Pediatric Use: Safety and effectiveness of Halcion have not been established in pediatric patients.
Geriatric Use: Elderly patients exhibit higher plasma triazolam concentrations due to reduced clearance as compared with younger subjects at the same dose. Because elderly patients are especially susceptible to dose related adverse reactions and to minimize oversedation, the smallest effective dose should be used.
DRUG ABUSE AND DEPENDENCE
Controlled Substance: Halcion contains triazolam, a Schedule IV controlled substance.
Halcion is a benzodiazepine and a CNS depressant with a potential for abuse and addiction. Abuse is the intentional, non-therapeutic use of a drug, even once, for its desirable psychological or physiological effects. Misuse is the intentional use, for therapeutic purposes, of a drug by an individual in a way other than prescribed by a health care provider or for whom it was not prescribed. Drug addiction is a cluster of behavioral, cognitive, and physiological phenomena that may include a strong desire to take the drug, difficulties in controlling drug use (e.g., continuing drug use despite harmful consequences, giving a higher priority to drug use than other activities and obligations), and possible tolerance or physical dependence. Even taking benzodiazepines as prescribed may put patients at risk for abuse and misuse of their medication. Abuse and misuse of benzodiazepines may lead to addiction.

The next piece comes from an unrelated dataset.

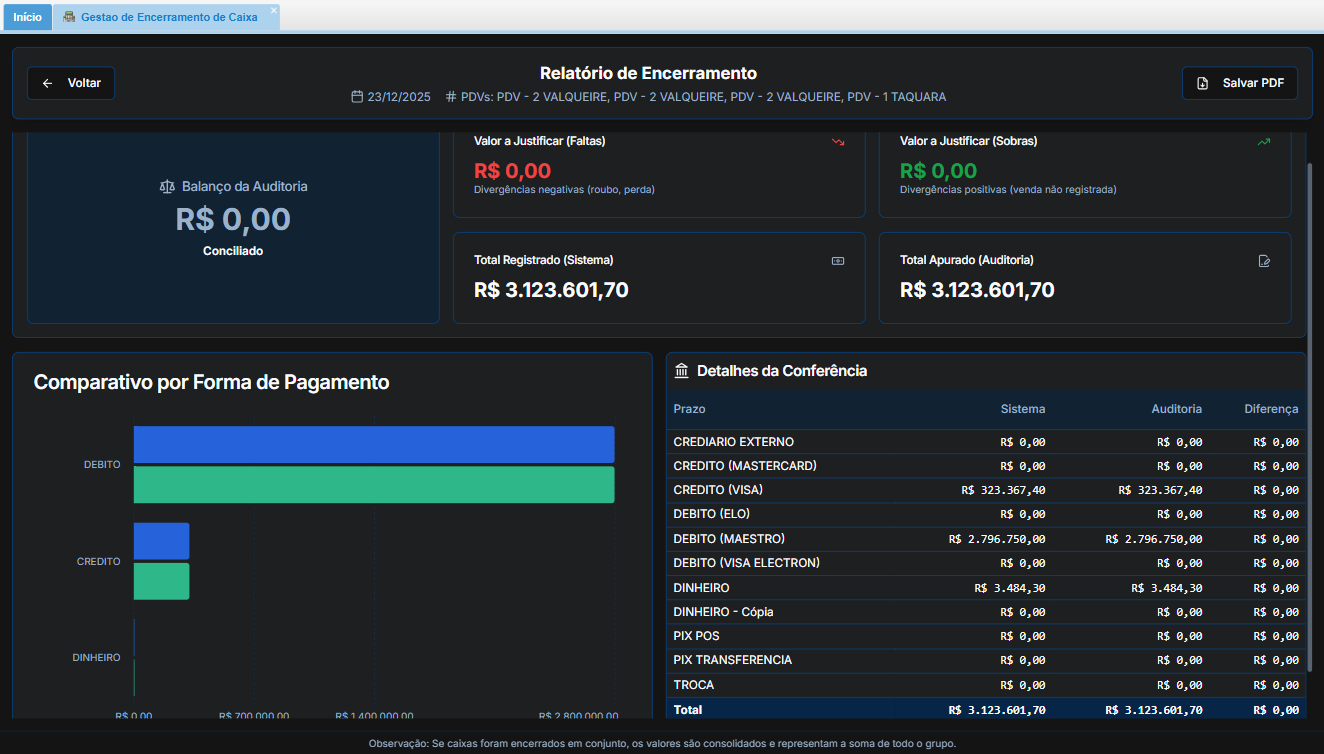Click the green CREDITO bar in the chart
Screen dimensions: 1324x754
pos(161,581)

Manifestations of overdosage with Halcion include somnolence, confusion, impaired coordination, slurred speech, and ultimately, coma. Respiratory depression and apnea have been reported with overdosages of Halcion. Seizures have been reported after overdosages.
Death has been reported in association with overdoses of Halcion. In addition, fatalities have been reported in patients who have overdosed with a combination of a single benzodiazepine, including Halcion, and alcohol; benzodiazepine and alcohol levels seen in some of these cases have been lower than those usually associated with reports of fatality with either substance alone.
Respiration, pulse, and blood pressure should be monitored and supported by general measures when necessary. Immediate gastric lavage should be performed. An adequate airway should be maintained. Intravenous fluids may be administered.
Flumazenil may be useful in situations when an overdose with a benzodiazepine is known or suspected. Prior to the administration of flumazenil, necessary measures should be instituted to secure airway, ventilation and intravenous access. Flumazenil is intended as an adjunct to, not as a substitute for, proper management of benzodiazepine overdose. Patients treated with flumazenil should be monitored for resedation, respiratory depression, and other residual benzodiazepine effects for an appropriate period after treatment. The prescriber should be aware of a risk of seizure in association with flumazenil treatment, particularly in long-term benzodiazepine users and in cyclic antidepressant overdose. The complete flumazenil package insert including Contraindications and Warnings and Precautions should be consulted prior to use.
Hemodialysis and forced diuresis are probably of little value. As with the management of intentional overdosage with any drug, the physician should bear in mind that multiple agents may have been ingested by the patient.